Но подготовка к предвыборному собранию продолжалась полным ходом. Рассматривался вариант возможного выступления кандидата сидя. Было даже дано задание изготовить для него трибуну специальной конструкции. Наконец, был принят вариант, предусматривающий предварительную запись предвыборного выступления Черненко в больнице и показ ее затем по Центральному телевидению. Было предпринято несколько попыток такой записи, но ни одна из них не увенчалась успехом.
И опять, как и ранее, не нашлось людей, способных реально оценить сложившуюся ситуацию, предпринять разумные меры, чтобы достойно из нее выйти. Трудно представить себе, но буквально за несколько дней, когда всем было абсолютно ясно, что генсек просто не в силах прибыть на встречу с избирателями, предвыборное собрание не отменили. Его перенесли в другое помещение, и от имени кандидата в депутаты подготовленную для него речь зачитал собравшимся секретарь МГК КПСС Гришин. Никто не воспрепятствовал этому странному мероприятию. Более того, в ЦКБ была организована и снята церемония голосования генсека на выборах, вручения ему удостоверения депутата Верховного Совета РСФСР. И опять никто не попытался остановить это, прямо скажем, кощунственное действо. Сам же генсек к этому времени был совершенно недееспособным, что и увидела на экранах телевизоров вся страна.
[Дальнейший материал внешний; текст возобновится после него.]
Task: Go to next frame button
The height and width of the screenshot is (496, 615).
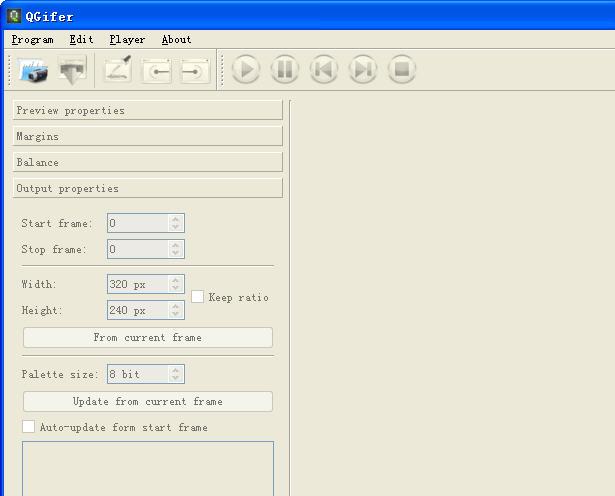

Во всем этом принимал непосредственное и деятельное участие руководитель Московской городской парторганизации, член Политбюро В. В. Гришин. Было ли ему дано такое поручение или он по собственной инициативе проявлял такое усердие, сказать трудно. Если же такое поручение и было, то оно кажется очень странным. Если же его не было, то вся эта суета выглядит странной вдвойне. В любом случае такого рода ситуация, непосредственно касающаяся генсека, обязательно должна была рассматриваться в Политбюро.
Спрашивается: а где же был в это время Горбачев, чем он в это время занимался? Горбачев, разумеется, от этих проблем оставался в стороне. Ведь он в это время находился «на хозяйстве», он руководил Политбюро и Секретариатом, он принимал важные государственные решения. Но ведь и первый руководитель партии и государства еще существовал, никто его не освобождал от обязанностей, хотя и был он безнадежно болен. Но это уже Горбачева не волновало. По заключениям медиков и их ежедневным докладам он знал, что Черненко осталось жить считаные дни. Поэтому, что там происходит вокруг умирающего генсека, его совершенно не беспокоило. Не утруждал он себя и посещениями генсека в ЦКБ — было не до этого, настало время примерять корону. В этом бесчеловечном отношении Горбачева к уходящему из жизни руководителю партии и страны — одна из составляющих черт его предательской сущности.